Acinetobacter baumannii is a Gram-negative opportunistic pathogen widely distributed in hospital settings. It can survive for a long time and cause a variety of infections, including pneumonia, septicemia, urinary tract infections, and meningitis. The bacterium demonstrates extensive resistance, particularly to critical antibiotics like carbapenems and polymyxins, posing a serious threat to the recovery of severely ill patients. Carbapenem-resistant A. baumannii has been designated as a pathogen of critical priority on the World Health Organization (WHO) Bacterial Pathogen Priority List, requiring urgent development of new therapeutic agents.
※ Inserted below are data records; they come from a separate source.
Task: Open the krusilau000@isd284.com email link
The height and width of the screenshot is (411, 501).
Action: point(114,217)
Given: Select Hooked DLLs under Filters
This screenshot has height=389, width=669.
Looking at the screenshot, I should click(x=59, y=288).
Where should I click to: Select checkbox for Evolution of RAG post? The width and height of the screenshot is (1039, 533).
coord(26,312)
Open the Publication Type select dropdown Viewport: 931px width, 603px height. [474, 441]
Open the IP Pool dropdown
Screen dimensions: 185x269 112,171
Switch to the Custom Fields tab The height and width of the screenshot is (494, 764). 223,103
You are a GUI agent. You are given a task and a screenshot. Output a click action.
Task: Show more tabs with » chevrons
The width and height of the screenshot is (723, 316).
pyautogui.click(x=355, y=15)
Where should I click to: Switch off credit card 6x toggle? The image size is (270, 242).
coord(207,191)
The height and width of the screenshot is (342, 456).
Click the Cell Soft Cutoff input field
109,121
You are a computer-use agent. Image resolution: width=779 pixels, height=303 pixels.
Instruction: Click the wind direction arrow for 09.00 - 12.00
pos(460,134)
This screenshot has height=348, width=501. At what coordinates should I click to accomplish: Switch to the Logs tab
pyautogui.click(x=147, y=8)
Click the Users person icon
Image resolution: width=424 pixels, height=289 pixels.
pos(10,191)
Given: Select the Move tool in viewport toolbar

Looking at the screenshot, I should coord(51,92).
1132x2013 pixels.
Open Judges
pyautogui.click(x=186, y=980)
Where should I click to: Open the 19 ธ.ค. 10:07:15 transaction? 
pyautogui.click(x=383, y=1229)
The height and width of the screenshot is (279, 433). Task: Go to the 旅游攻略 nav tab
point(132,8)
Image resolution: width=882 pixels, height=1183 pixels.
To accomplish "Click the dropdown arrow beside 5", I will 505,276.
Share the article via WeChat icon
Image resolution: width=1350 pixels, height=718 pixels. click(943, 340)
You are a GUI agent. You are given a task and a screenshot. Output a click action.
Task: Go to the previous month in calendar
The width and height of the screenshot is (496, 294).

Phages, as a novel biological control approach, exhibit substantial potential in combating A. baumannii infections due to their specific ability to infect and lyse bacteria. This review highlights the application and potential of phages and phage-derived enzymes against multidrug-resistant A. baumannii, considering the epidemiological trends of A. baumannii in China, with the aim of providing innovative insights and strategies for phage therapy of drug-resistant bacterial infections.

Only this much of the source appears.